Scientists believe they might have found a way to overcome “model collapse”, a phenomenon that threatens the training of AI as we know it.
To become better, artificial intelligence systems such as those used in ChatGPT must be trained with more and more real data. But much of that data is taken from writing on the internet, which itself is often produced using such models.
The amount of real data is rapidly reducing – and is predicted to run out as early as this year. And data that is produced by other AI systems could rapidly lead to “model collapse”.
That refers to a phenomenon where AI systems engage in “data cannibalism”, where they are trained on their own outputs, and come rapidly less useful and more prone to dangerous falsehoods.
But researchers have suggested that using just one datapoint from the outside world can prevent the problem. They did so using a set of models called “Exponential Families”, a set of statistical models.
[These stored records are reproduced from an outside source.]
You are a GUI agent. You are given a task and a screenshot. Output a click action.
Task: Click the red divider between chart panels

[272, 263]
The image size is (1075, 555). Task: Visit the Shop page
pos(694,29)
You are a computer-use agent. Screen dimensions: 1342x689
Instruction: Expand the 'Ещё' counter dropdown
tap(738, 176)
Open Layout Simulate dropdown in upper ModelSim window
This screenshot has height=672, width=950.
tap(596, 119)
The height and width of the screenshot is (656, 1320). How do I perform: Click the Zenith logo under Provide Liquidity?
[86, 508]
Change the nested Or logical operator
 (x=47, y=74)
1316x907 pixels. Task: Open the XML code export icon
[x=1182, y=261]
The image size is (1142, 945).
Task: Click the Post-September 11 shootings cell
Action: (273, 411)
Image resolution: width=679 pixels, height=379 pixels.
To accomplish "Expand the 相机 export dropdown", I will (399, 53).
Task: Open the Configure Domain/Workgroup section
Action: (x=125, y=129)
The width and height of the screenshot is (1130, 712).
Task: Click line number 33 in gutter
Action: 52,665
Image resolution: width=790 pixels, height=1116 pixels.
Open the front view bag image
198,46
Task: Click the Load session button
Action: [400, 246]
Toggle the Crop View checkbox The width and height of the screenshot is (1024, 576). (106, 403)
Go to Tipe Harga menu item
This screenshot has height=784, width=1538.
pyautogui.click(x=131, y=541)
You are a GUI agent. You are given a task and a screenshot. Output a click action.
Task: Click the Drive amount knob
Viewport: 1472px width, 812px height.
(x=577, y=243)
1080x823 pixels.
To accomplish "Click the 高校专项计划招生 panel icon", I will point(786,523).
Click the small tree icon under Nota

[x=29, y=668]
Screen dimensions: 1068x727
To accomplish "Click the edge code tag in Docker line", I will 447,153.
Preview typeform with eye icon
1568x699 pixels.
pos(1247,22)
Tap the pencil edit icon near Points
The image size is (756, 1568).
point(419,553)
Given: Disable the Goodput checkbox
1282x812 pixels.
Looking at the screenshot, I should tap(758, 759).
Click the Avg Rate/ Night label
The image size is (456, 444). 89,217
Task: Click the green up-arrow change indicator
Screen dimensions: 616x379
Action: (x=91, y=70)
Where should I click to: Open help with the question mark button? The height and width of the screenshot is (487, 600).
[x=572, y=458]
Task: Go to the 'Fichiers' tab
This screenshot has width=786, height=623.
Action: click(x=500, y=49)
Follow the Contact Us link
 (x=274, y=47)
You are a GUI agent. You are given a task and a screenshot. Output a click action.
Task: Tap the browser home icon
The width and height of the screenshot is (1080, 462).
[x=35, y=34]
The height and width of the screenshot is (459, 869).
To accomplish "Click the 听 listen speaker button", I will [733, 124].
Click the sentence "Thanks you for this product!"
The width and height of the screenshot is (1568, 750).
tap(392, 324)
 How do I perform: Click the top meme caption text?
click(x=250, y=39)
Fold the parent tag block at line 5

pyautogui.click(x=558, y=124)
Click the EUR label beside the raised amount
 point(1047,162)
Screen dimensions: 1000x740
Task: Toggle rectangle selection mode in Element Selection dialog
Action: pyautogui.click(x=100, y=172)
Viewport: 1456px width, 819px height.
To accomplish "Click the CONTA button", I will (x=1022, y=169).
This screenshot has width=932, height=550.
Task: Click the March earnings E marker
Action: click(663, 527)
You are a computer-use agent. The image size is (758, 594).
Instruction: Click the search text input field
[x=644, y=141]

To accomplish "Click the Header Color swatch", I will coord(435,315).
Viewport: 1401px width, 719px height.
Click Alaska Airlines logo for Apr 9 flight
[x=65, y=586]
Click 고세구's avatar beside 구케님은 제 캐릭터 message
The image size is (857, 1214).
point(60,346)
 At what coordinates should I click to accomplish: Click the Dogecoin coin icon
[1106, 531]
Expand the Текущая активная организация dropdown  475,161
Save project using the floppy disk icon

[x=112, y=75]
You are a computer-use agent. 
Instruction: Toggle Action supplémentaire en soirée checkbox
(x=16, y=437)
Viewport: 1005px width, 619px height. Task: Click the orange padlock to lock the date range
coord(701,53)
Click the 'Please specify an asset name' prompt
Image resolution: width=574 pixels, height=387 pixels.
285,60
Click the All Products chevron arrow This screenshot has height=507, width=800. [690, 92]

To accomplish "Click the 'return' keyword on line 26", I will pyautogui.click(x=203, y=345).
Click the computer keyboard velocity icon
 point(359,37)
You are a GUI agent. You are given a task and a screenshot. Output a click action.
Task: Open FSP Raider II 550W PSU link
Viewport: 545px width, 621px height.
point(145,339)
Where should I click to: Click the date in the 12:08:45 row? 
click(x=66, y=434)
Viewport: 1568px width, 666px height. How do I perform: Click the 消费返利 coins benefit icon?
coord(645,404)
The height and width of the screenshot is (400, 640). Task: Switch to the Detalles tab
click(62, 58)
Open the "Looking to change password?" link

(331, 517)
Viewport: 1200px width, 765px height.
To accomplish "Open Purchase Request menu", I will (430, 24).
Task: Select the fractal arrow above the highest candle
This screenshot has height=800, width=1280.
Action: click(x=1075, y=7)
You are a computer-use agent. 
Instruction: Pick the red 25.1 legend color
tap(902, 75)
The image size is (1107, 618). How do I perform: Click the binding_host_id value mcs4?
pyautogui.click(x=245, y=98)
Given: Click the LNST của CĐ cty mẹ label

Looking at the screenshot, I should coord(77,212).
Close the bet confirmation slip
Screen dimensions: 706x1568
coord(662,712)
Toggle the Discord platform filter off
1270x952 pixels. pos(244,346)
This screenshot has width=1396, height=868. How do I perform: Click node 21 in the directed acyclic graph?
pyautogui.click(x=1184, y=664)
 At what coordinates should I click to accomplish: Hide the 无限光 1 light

The work showed that training systems only on data it has produced will always lead to model collapse. But incorporating one datapoint from outside of the model – such as previously acquired knowledge – prevents the effect.
That happens even when the amount machine-generated data is infinitely large, the study showed.
“Previous work undertaken on model collapse primarily looks at large, complicated LLMs, where it’s not clear how these models work and if results are repeatable – it is why you get unexplained hallucinations, where you can’t explain why an AI has generated a wrong answer,” said Yasser Roudi, Professor of Disordered Systems at King’s College London.
“By focusing on a simple model, we can establish why adding just one data point prevents them from generating gibberish from an objective, statistical standpoint.
The researchers behind the study pointed out that such collapse is not limited to chatbots – but could affect vital infrastructure such as cars, too.
“From this foundation, we can establish principles that will be vital in future AI construction,” said Professor Roudi. “As larger models are deployed in areas touching our lives, from ChatGPT to self-driving cars, and synthetic data takes on a larger share of AI training, computer scientists will have the tools to prevent this potentially disastrous scenario.”
The work is reported in a paper published in the journal Physical Review Letters.